The watching officer took it all in dreamily. He even noticed that the blinds of the house had not been drawn, although the late owner was lying in the mortuary. Mrs. Weekes had taken things strangely. She had not entered into mourning with the zeal expected of her by the village. Sure enough, everybody knew that the pair did not hit it off during the farmer’s lifetime, but that was no reason for not assuming at least a semblance of grief at his decease in such a violent fashion. Mrs. Weekes seemed to bear her late husband a grudge for his hasty departure. He was to be buried from the morgue, even, and not to return to his farm. Furthermore, she had carried-on with the farm work as if nothing had occurred. Even as he meditated on her strange behaviour, Harriwinckle saw Mrs. Weekes emerge from the house and empty a bucket of garbage on the manure-heap in the middle of the farmyard. As she returned to the kitchen and closed the door, the constable’s roving eye
s turned to the tall chimneys. Several of them were smoking, white columns of wood-smoke rising straight into the still air. Sam Harriwinckle knew the farm well. In his mind’s eye, he pictured the fires beneath the chimneys. The old brewhouse fire was hard at it; probably they were boiling water for calf meal on it, as they did in better days when he frequently called there. The kitchen, too. Cooking the dinner. The eccentric woman was going to have a hot meal, although alone and bereaved! Smoke was rising from the living-room fireplace, as well. Harriwinckle imagined the table laid for one and, as he dwelt upon the thought, he grew hungry himself. His hand strayed in the direction of his boots and then paused in mid-air. One of the bedroom chimneys was smoking, too!

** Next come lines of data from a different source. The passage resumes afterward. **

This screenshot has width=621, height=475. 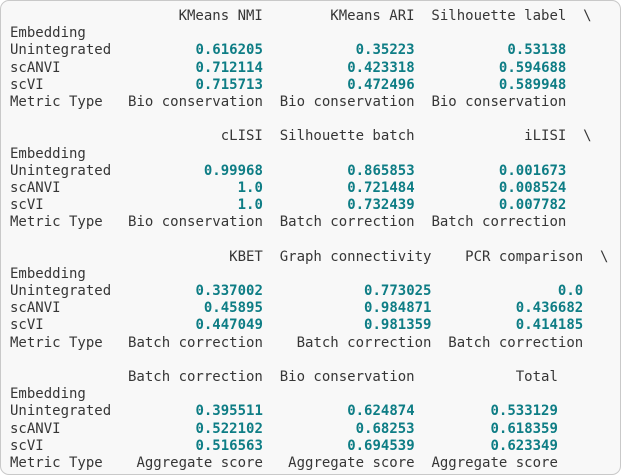 I want to click on metric-value: 0.395511, so click(x=229, y=412).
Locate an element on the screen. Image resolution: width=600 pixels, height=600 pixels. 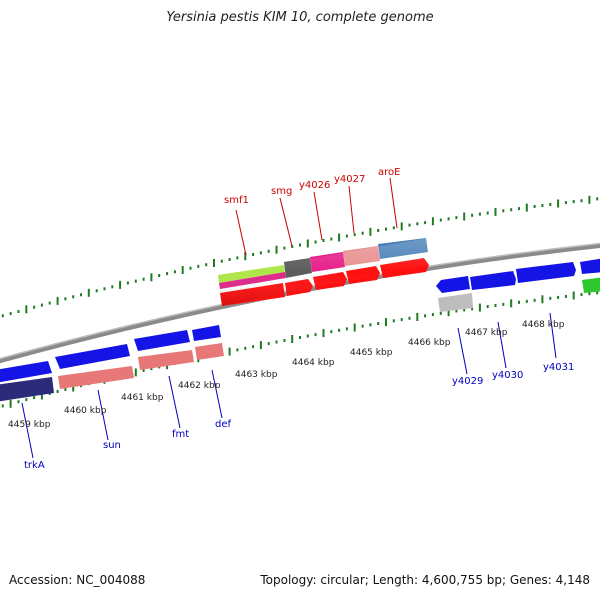
gene-feature-grey is located at coordinates (456, 302).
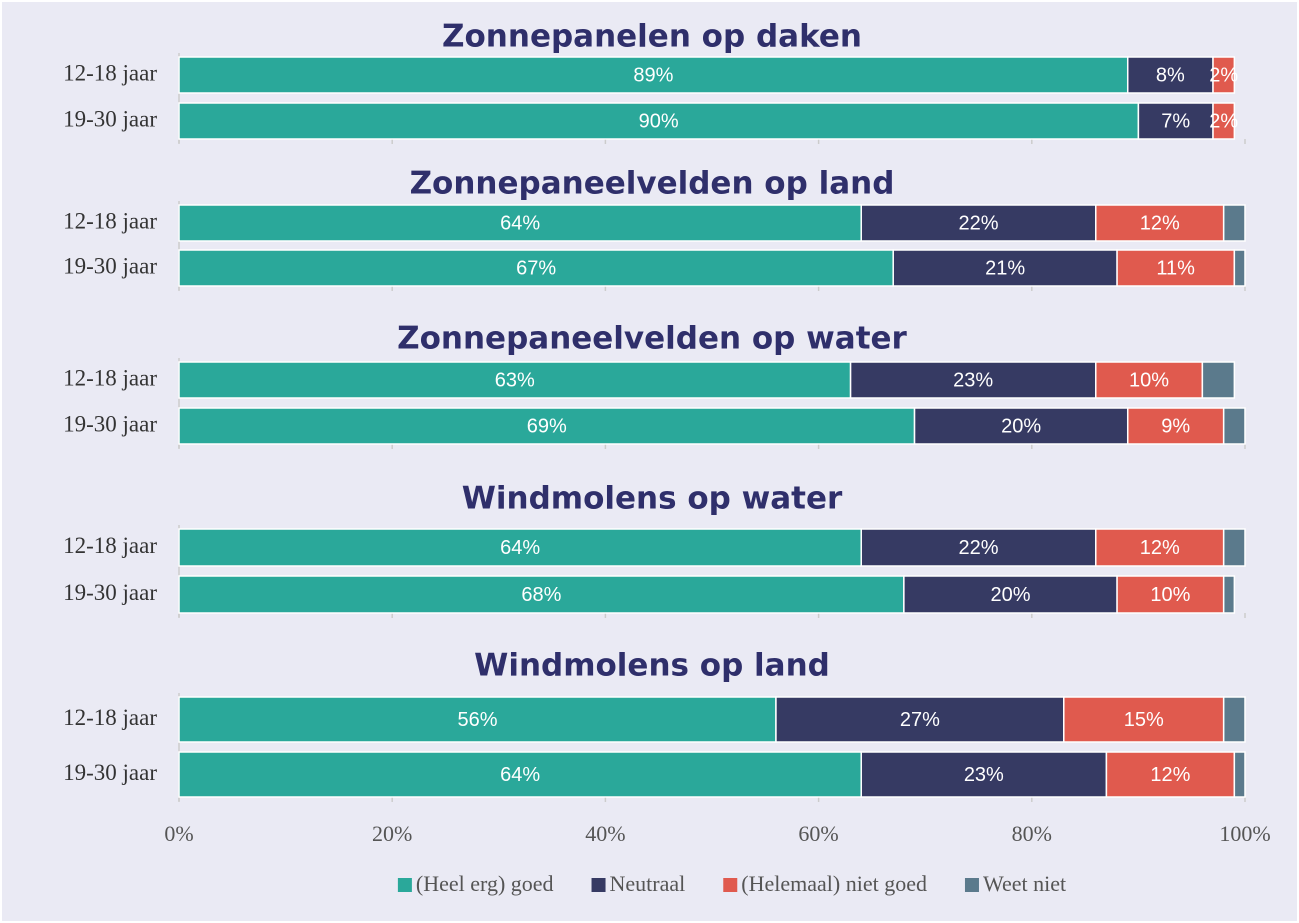 Image resolution: width=1299 pixels, height=923 pixels. What do you see at coordinates (605, 834) in the screenshot?
I see `x-tick-label: 40%` at bounding box center [605, 834].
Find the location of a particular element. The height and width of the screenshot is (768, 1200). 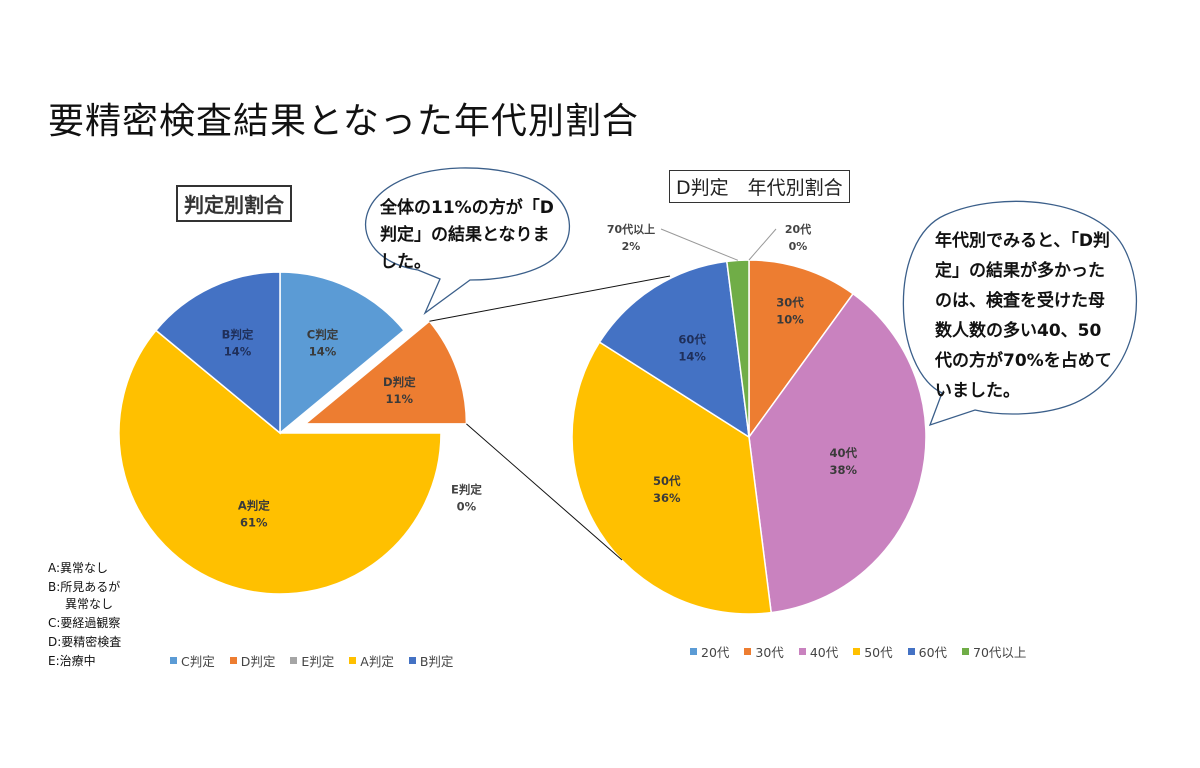

data-label-40s: 40代 38% is located at coordinates (844, 462).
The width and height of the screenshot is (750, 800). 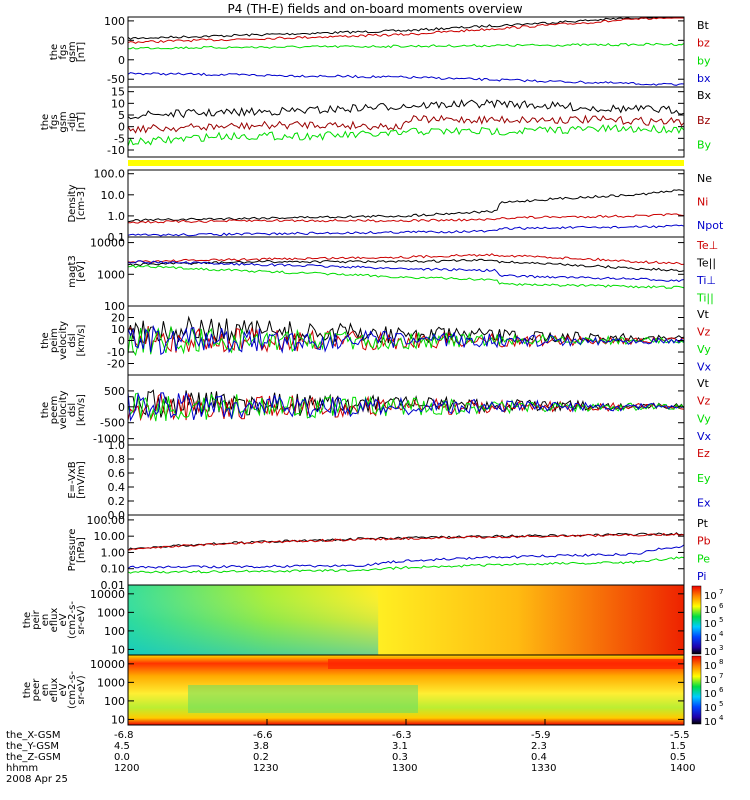 I want to click on ylabel-line: fgs, so click(x=64, y=52).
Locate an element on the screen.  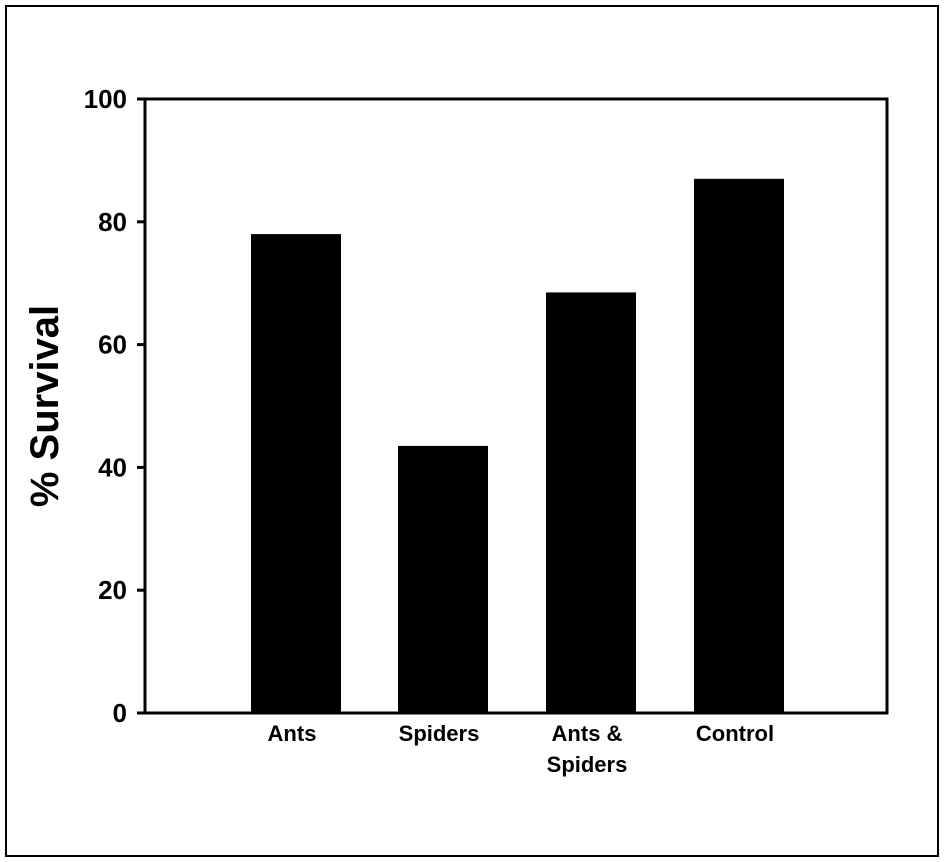
y-tick-label: 40 is located at coordinates (112, 467).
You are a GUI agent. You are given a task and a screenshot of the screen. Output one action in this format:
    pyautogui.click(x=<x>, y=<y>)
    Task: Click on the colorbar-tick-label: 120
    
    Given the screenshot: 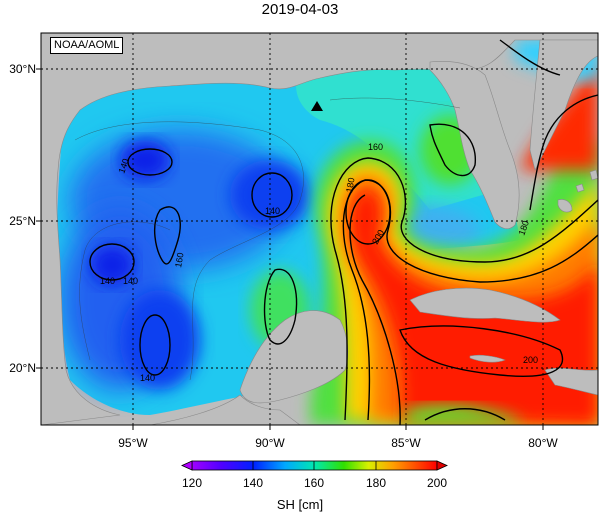 What is the action you would take?
    pyautogui.click(x=192, y=483)
    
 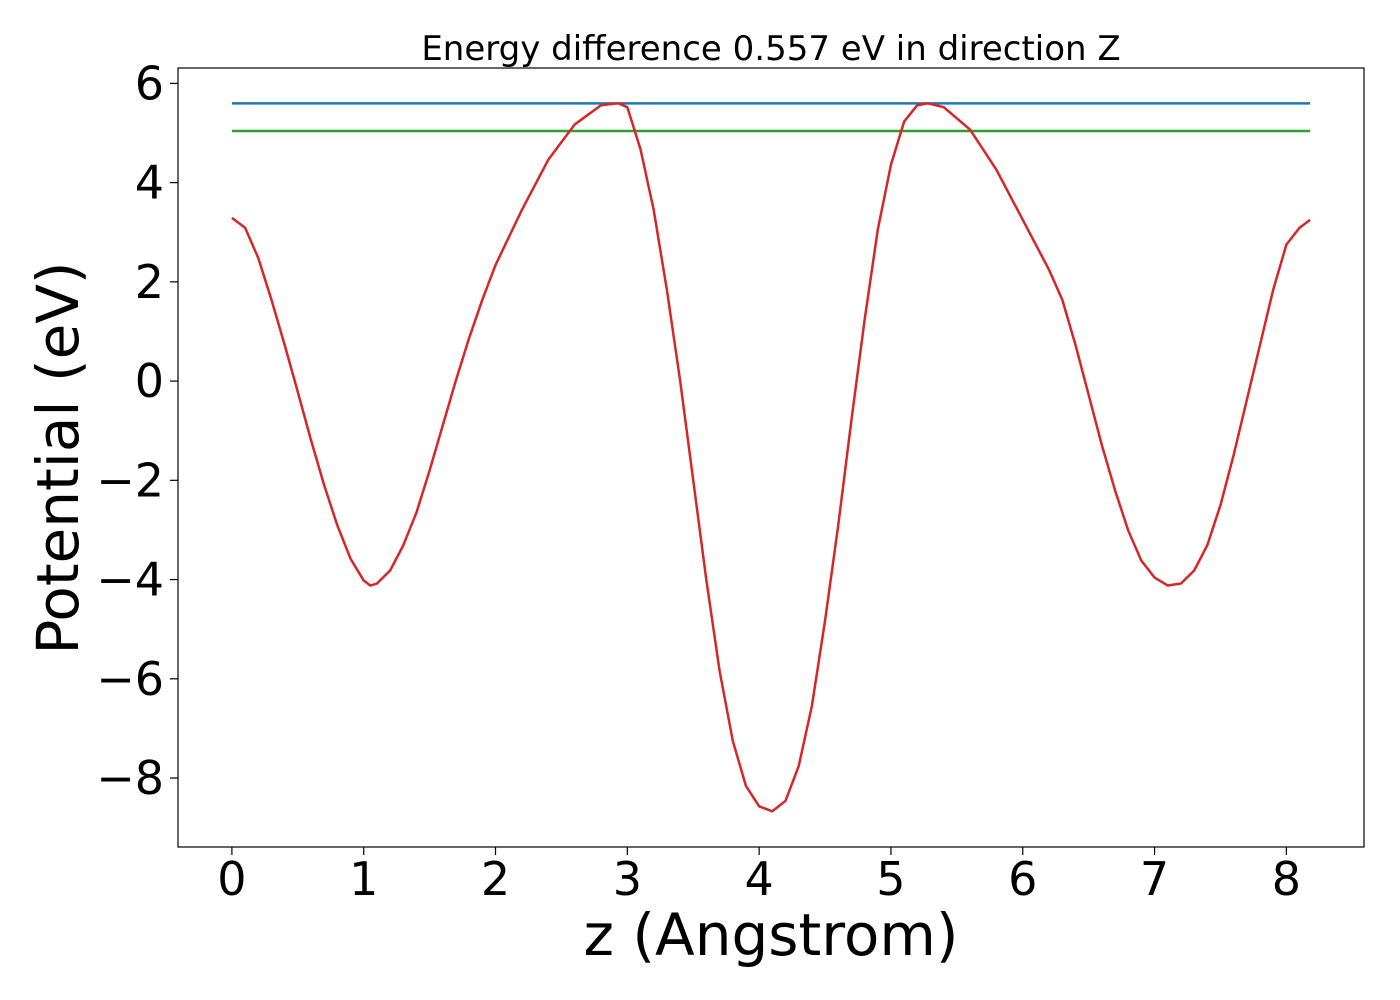 What do you see at coordinates (130, 778) in the screenshot?
I see `y-tick-label: −8` at bounding box center [130, 778].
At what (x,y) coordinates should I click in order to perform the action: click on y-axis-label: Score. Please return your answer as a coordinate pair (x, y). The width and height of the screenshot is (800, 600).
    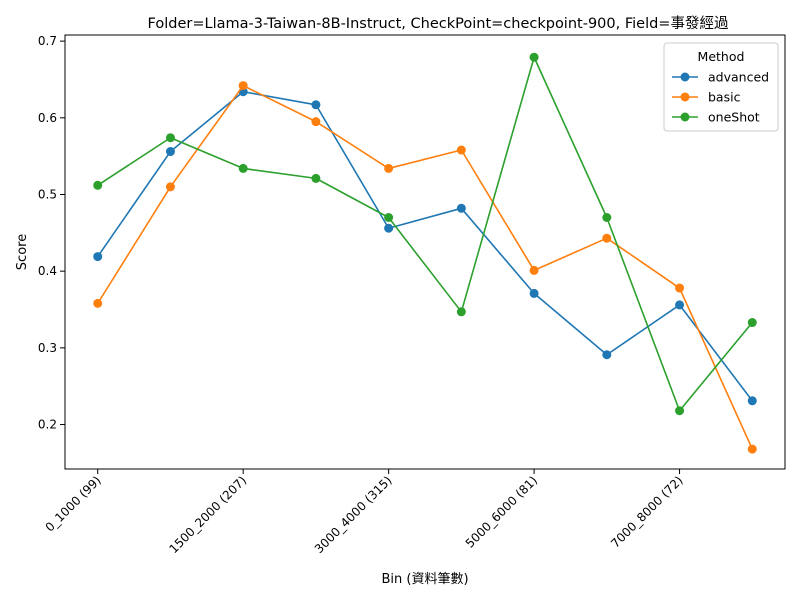
    Looking at the image, I should click on (22, 252).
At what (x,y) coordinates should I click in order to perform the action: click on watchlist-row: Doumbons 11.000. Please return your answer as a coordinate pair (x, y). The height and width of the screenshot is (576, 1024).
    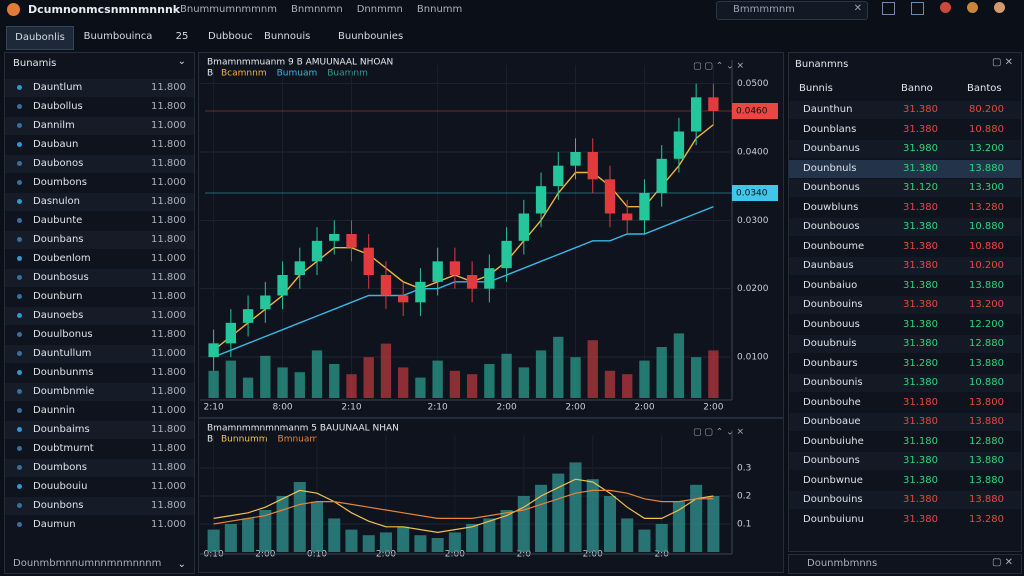
    Looking at the image, I should click on (100, 183).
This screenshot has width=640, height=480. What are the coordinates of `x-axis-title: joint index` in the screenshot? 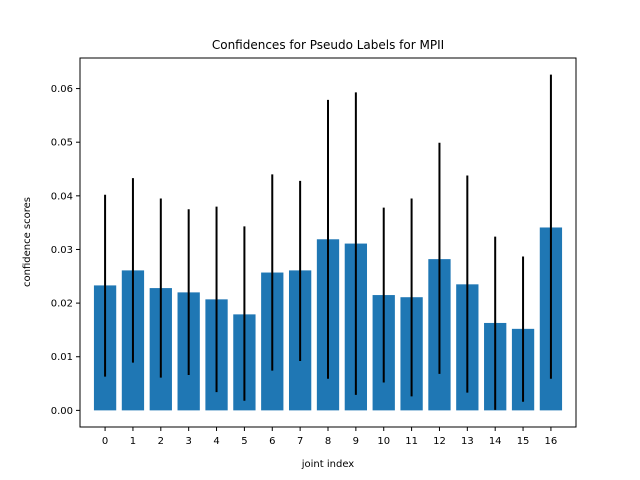 It's located at (328, 464).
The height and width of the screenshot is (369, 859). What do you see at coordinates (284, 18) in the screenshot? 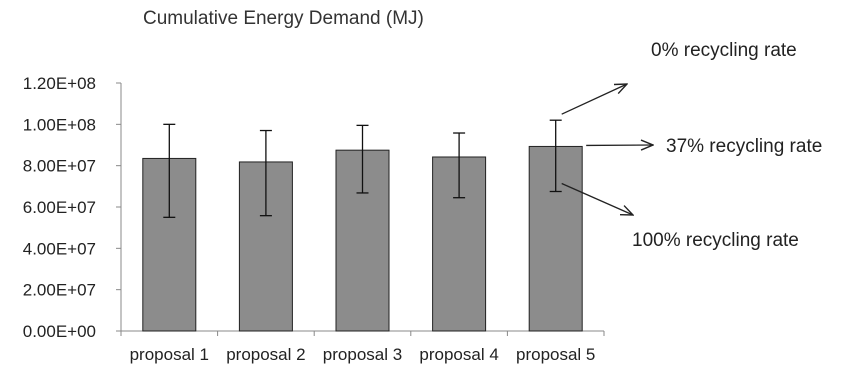
I see `chart-title: Cumulative Energy Demand (MJ)` at bounding box center [284, 18].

“That’s damned funny…she must have gone dotty. Never bin usedter ’avin’ fires in their bedrooms…too greedy fer that…now what the hangment can that be for…?”
The constable assured himself that there was not another puff left in the quarter-inch of cigarette which remained and he thoughtfully ground it into the earth at his side. He meditatively drew on his boots and laboriously laced them. He put on his helmet, rose and straightened his tunic. His thoughts were elsewhere than on what he was doing, however. His sergeant’s stripes loomed large again. His slow mind was working like a piece of heavy machinery. A thought seemed to strike him. He pondered it, his head on one side. Then, he apparently came to a decision and grew excited. Stirring himself into vigorous action, he picked up his rejuvenated feet and strode off in the direction of the farmhouse. As he entered the gate of the farmyard, the face of Mrs. Weekes appeared round the curtain of the kitchen window. She looked wild and scared. Her expression encouraged the constable in his business. He pulled up his belt, instinctively groped to see that the strap of his truncheon was handy and then knocked on the door. Better lift the latch, just in case…As he pressed his finger on it, he heard the woman fumbling with the bar, as though to fasten him out. Harriwinckle threw his weight against the door and thrust it ajar.